J’ai pensé un court instant à la mépriser mais ma haine pour elle et beaucoup trop vraie. Elle seule doit être, il faut rendre hommage à l’ennemi qui déchire ma pensé mais à qui je suis dévouée corps et âme. Cette amie qui est mon meilleur ennemi je l’aime à corps et à corps. A présent nous savons que l’esprit dont notre jeunesse faisait tout n’est en réalité qu’une goutte de sang. Et tout ça pour me maintenir à la surface bien que j’aspire à m’élever. Si je freine mon vol et implore l’apesanteur c’est à cause de ma jeunesse il faut cesser de se faire manger au moment où on a le meilleur goût : ceux là le savent qui veulent être aimés longtemps certes il y a aussi des pommes aigres dont le destin est d’atteindre jusqu’au dernier jour de l’automne et elles mûrissent jaunissent et se rident. En même temps cœur désoeuvré bien heureux d’avoir tant tricher dans sa jeunesse. Celui qui pense à sa mort rate sa vie. La mort lente est moins révoltante que la mort rapide. Elle est acceptée comme un droit d’autodestruction. Absurdité et hypocrisie faiblesse humaine.

Il n'y a qu'une vie

Ce que l’on dit, ce que l’on fait et ne dire et répéter que le monde tourne dans un seul et même sens.
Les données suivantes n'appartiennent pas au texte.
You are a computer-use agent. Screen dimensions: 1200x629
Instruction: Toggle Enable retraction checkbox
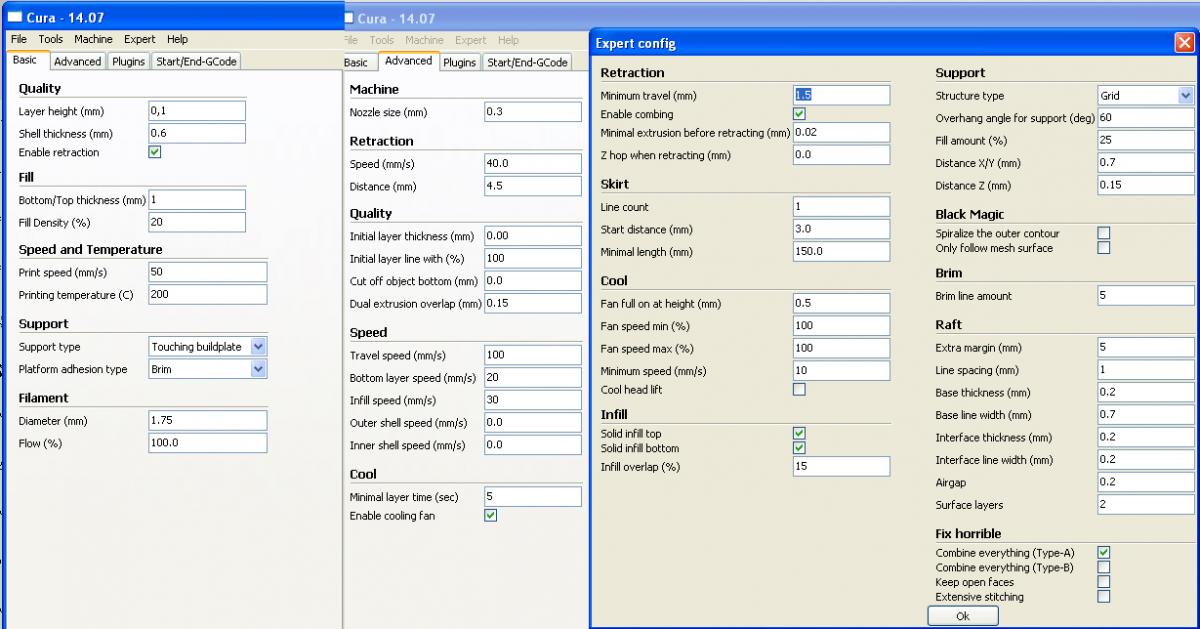pyautogui.click(x=155, y=152)
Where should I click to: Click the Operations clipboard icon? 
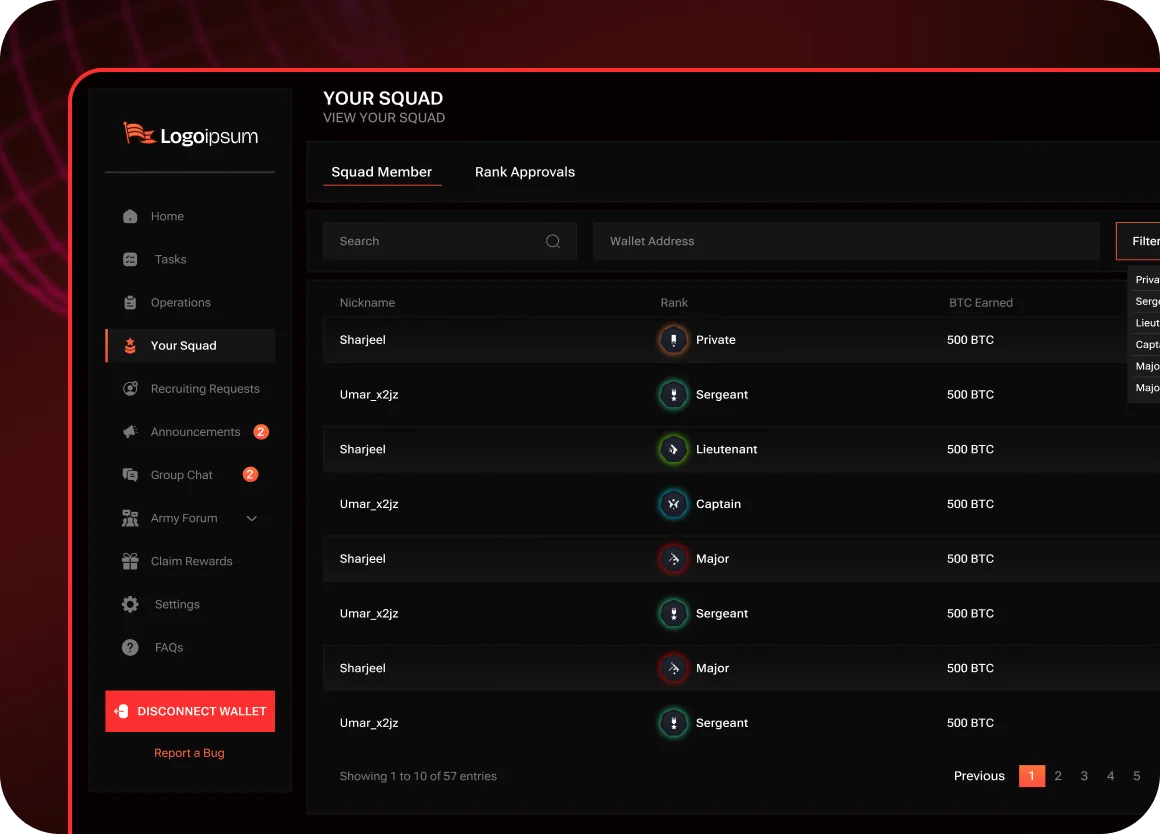[130, 302]
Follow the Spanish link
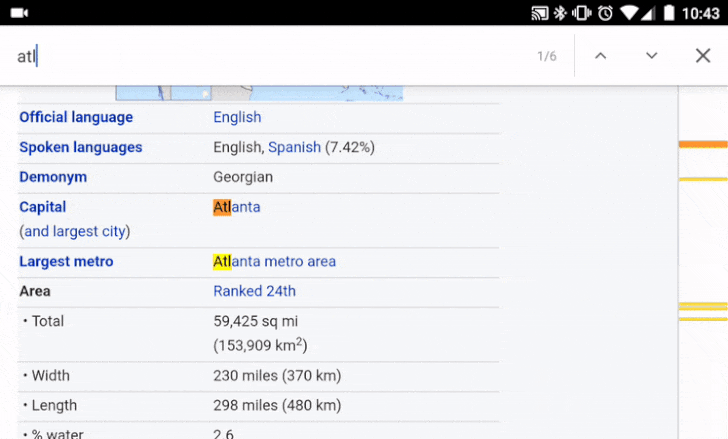Viewport: 728px width, 439px height. (294, 147)
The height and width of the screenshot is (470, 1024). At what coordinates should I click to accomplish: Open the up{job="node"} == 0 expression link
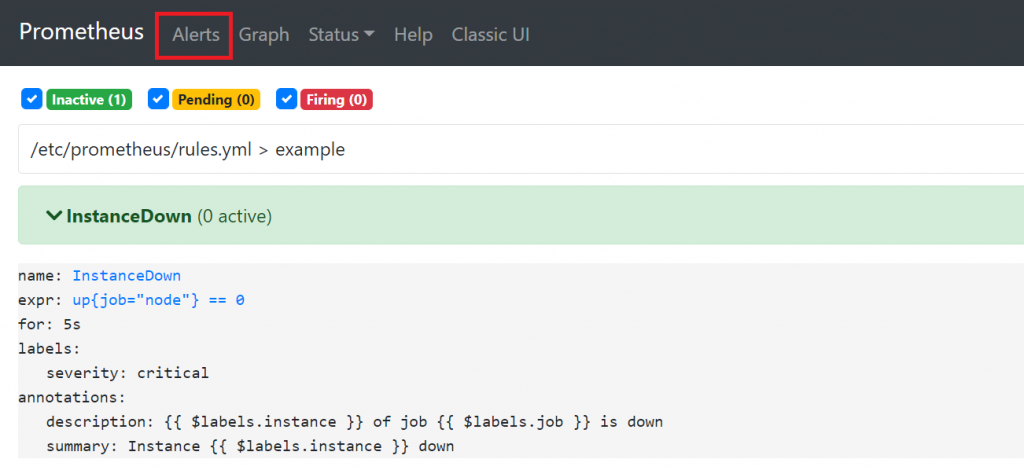(158, 300)
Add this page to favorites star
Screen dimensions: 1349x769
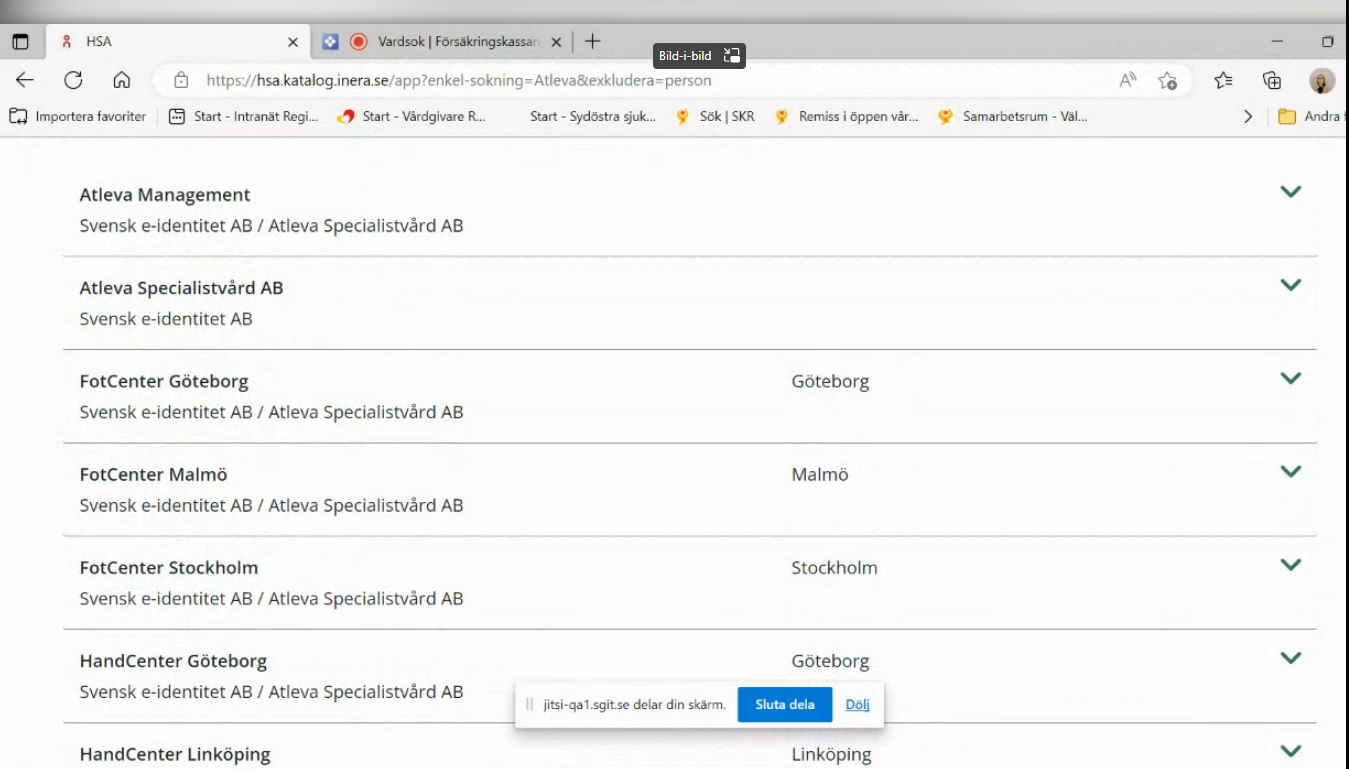click(1167, 80)
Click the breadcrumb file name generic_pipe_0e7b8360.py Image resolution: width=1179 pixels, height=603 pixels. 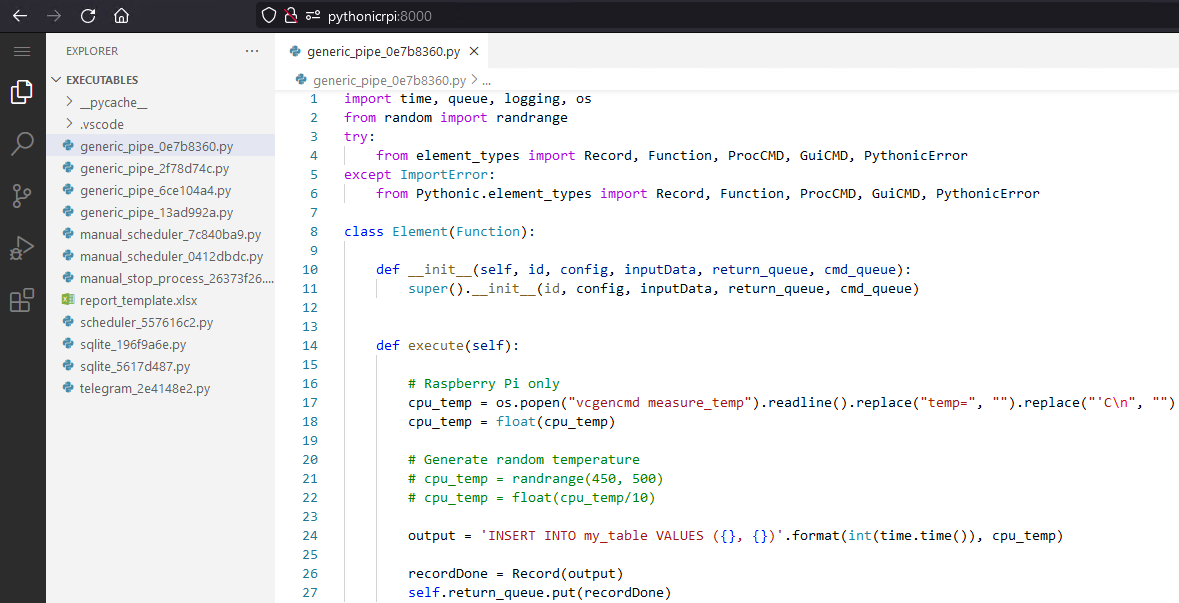(389, 80)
Cela n’empêche pas de perdre la boule. D’où se besoin pathologique d’être au contact d’une réalité plus dure et noire que la banalité d’un quotidien trop protégé et bourgeois. Ainsi j’aurais pu être boucher si les humains ne me fascinaient pas autant. C’est dans mon caractère ce détachement incroyable si présent et constant. Pour ma réalité et ma vie il me faut plonger mes mains dans un visage, dans la merde immonde de leur vie, dans la souffrance. Je doute de l’efficacité de l’impacte dans le temps mais j’existe pour le moment éclatante d’une suprême et supérieure blancheur la noirceur d’une réalité qui n’est pas à moi et qui me séduit. Je le répète pour combien de temps et les carences anticycloniques mangent les belles du sang et contre tous de la vieille décharge. Le vent obstruant tel un éléphant qui trône au fond du jardin et ne menace pas la société toute entière de sa trompe élastique. Par la première voie je m’engageais mais quels faux n’avais je pas fait. J’ai payé mes erreurs par une longue traversée du désert urbain. Et des chiens hurlaient. Je n’entendais rein et ma mère hurlait. Je n’entendais rien, bonbon, et prenons le bon temps car il n’y a qu’une vie pour faire cela. La sexualité est le nœud de la vie d’un couple. Serait ce pour cela que ma vie à deux est inconcevable. J’ai eu si longtemps le corps à l’envers qu’il me faut du temps pour n’avoir pas l’air chiffonné quand je le mets à l’endroit. Vivre et ne plus vivre. Laisser enfin le soi vivre sans qui que ce soit ne fasse obstacle.